HDF5 issue with matlab: Large .mat files need to be saved with -v 7.3

gladomat commented 7 years ago

Summary

I'm running a Bayesian analysis using Per Síden's code using spatial priors and the resulting SPM.mat files are massive for ultra high field data (upwards of 2 GB). I had to change the SPM code to make the saves possible, for example in spm_contrasts.m line 313: save('SPM.mat', 'SPM', '-v7.3').

In nipype, however, I get an error:

File "/home/raid2/mihai/.local/lib/python2.7/site-packages/scipy/io/matlab/mio.py", line 65, in mat_reader_factory
    raise NotImplementedError('Please use HDF reader for matlab v7.3 files')
NotImplementedError: Please use HDF reader for matlab v7.3 files

Actual behavior

Nipype crashes as it can't open or save -v 7.3 .mat files.

Expected behavior

Nipype should save and open -v 7.3 files natively.
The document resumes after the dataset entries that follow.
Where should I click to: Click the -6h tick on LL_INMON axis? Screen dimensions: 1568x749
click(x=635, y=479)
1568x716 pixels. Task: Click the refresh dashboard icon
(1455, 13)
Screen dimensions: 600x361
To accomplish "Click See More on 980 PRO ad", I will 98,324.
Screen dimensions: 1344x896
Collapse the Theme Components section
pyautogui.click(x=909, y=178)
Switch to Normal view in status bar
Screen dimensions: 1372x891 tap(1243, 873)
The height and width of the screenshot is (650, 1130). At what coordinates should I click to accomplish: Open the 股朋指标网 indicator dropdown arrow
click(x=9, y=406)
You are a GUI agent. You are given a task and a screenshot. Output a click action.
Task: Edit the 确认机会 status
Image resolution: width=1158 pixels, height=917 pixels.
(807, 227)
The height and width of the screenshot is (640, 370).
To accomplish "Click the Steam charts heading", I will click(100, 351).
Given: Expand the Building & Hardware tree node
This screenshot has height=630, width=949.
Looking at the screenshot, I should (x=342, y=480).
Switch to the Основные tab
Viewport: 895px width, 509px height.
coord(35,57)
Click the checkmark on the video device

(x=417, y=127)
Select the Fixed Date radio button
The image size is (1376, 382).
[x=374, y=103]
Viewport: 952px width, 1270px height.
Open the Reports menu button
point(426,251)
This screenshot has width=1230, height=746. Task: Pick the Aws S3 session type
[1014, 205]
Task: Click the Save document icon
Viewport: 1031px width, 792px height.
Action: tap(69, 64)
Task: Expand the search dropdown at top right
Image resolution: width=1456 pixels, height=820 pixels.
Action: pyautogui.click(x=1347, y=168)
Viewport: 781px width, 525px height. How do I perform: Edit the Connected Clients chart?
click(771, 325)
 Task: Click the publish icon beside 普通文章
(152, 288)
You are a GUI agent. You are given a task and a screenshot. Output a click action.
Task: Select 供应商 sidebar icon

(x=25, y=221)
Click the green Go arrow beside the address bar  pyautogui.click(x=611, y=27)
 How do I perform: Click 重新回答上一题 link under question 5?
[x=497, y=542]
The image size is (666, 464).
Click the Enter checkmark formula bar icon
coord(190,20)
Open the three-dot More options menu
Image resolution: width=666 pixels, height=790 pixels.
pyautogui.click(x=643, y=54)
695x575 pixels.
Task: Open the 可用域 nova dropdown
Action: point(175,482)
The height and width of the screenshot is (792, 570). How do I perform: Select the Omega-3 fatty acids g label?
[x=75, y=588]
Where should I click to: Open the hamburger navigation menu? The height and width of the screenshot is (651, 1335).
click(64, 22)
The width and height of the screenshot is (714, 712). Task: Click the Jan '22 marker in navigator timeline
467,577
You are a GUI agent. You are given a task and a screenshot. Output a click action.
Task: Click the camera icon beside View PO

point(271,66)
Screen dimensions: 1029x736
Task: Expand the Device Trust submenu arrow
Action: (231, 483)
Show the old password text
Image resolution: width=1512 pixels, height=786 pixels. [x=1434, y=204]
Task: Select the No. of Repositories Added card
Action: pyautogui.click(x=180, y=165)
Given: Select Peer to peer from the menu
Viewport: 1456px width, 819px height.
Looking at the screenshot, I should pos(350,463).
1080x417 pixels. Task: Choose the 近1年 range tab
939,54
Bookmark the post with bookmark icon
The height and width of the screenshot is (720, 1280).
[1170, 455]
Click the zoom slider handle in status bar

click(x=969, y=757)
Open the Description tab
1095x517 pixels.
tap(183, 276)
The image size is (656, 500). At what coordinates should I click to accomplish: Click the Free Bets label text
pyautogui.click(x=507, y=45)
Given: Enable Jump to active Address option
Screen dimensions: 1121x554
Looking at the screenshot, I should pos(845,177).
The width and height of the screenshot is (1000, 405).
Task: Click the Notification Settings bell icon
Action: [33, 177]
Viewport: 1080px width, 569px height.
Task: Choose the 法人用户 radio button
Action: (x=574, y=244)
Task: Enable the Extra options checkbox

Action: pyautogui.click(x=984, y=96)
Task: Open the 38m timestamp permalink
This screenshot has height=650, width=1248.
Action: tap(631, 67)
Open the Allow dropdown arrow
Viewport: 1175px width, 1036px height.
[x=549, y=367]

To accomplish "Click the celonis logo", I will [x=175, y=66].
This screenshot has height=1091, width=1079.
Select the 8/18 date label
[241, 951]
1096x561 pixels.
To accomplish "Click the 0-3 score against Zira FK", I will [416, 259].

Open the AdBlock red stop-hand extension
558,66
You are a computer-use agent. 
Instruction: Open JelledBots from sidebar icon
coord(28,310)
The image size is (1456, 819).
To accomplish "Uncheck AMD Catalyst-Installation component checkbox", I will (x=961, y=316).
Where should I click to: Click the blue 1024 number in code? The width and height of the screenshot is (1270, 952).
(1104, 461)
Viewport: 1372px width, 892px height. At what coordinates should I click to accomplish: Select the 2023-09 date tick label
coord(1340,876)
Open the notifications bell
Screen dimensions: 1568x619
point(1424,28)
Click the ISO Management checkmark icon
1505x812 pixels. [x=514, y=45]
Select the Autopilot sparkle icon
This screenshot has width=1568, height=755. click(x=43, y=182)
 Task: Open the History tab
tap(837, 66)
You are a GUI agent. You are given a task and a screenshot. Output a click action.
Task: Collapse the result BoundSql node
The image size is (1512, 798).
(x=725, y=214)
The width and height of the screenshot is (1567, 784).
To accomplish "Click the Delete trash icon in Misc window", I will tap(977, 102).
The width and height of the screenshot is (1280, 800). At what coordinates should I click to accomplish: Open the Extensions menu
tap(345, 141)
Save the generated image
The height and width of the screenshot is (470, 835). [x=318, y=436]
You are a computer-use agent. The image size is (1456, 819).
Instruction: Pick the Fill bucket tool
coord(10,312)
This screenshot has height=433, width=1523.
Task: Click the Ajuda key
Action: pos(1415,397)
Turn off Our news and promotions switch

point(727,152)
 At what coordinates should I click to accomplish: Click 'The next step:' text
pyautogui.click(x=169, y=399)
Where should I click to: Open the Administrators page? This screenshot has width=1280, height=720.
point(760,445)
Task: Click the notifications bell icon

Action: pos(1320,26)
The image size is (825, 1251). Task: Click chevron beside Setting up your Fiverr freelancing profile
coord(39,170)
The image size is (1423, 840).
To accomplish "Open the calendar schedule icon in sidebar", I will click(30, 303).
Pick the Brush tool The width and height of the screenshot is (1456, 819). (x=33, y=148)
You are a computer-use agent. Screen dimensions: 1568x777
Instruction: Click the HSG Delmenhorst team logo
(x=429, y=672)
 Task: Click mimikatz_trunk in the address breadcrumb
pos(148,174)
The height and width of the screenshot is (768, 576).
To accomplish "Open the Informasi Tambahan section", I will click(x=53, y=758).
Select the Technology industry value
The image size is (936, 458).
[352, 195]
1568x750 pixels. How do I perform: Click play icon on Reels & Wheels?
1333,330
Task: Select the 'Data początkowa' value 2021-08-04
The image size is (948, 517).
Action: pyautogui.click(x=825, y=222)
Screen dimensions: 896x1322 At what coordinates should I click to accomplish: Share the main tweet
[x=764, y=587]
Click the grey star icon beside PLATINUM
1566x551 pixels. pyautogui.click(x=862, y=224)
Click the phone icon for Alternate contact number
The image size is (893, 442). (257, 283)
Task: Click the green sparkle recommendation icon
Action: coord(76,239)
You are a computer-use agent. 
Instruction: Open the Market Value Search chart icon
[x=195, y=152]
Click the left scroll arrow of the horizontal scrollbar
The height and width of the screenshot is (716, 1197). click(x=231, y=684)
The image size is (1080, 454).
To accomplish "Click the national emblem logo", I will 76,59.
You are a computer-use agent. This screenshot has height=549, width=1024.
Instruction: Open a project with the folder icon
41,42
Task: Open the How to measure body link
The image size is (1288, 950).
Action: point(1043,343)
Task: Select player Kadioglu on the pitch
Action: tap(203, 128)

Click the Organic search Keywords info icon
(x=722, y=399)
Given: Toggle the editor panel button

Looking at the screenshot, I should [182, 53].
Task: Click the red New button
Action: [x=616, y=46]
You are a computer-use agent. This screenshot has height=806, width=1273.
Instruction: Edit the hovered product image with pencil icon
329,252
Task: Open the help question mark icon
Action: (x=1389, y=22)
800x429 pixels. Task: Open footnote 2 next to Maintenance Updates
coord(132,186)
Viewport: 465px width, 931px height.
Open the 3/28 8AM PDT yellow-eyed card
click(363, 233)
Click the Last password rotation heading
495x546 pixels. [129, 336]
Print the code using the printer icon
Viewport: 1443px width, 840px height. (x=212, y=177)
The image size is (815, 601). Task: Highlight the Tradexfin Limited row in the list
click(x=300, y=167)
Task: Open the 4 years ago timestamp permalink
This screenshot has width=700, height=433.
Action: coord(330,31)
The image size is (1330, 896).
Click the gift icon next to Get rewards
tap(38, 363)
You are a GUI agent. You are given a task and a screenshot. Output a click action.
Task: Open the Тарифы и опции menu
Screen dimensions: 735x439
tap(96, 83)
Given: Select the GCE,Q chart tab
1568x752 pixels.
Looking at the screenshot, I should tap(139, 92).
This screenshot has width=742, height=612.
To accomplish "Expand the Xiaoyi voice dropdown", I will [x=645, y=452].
How to replicate the behavior

I changed said line in spm_contrasts.m to save -v 7.3 .mat files and ran a second level analysis. At the calculate contrasts step I encounter the above error.

Script/Workflow details

Sorry, it's kinda long. I'll shorten the subject list to 1 subject.

from os.path import join as opj
import os
from nipype.interfaces.io import SelectFiles, DataSink, DataGrabber
from nipype.interfaces.spm import (OneSampleTTestDesign, EstimateModel,
                                   EstimateContrast, Threshold)
from nipype.interfaces.utility import IdentityInterface
from nipype.pipeline.engine import Workflow, Node
import time

# Start timing
start = time.time()

experiment_dir = '/data/pt_nmc002/TDMGB_FMRI_bbreg_native/' # location of experiment folder
output_dir = '2nd_level/spespk_frequentist_33-subs'     # name of 2nd-level output folder
input_dir_cons = 'normed_contrasts'# name of norm output folder

subject_list = [
       "sub-01",
        ]

    # list of contrast identifiers
contrasts = ['con_0001']
con_names = ['all sounds']

fwhmlist = [1, 2]

# One Sample T-Test Design - creates one sample T-Test Design
onesamplettestdes = Node(OneSampleTTestDesign(),
                             overwrite=True,
                         name="onesampttestdes")
# EstimateModel - estimate the parameters of the model
# Even for second level it should be 'Classical': 1.
level2estimate = Node(EstimateModel(estimation_method={'Classical': 1}),
                      name="level2estimate")
# EstimateContrast - estimates simple group contrast
level2conestimate = Node(EstimateContrast(group_contrast=True),
                         name="level2conestimate")
cont1 = ['Group', 'T', ['mean'], [1]]
level2conestimate.inputs.contrasts = [cont1]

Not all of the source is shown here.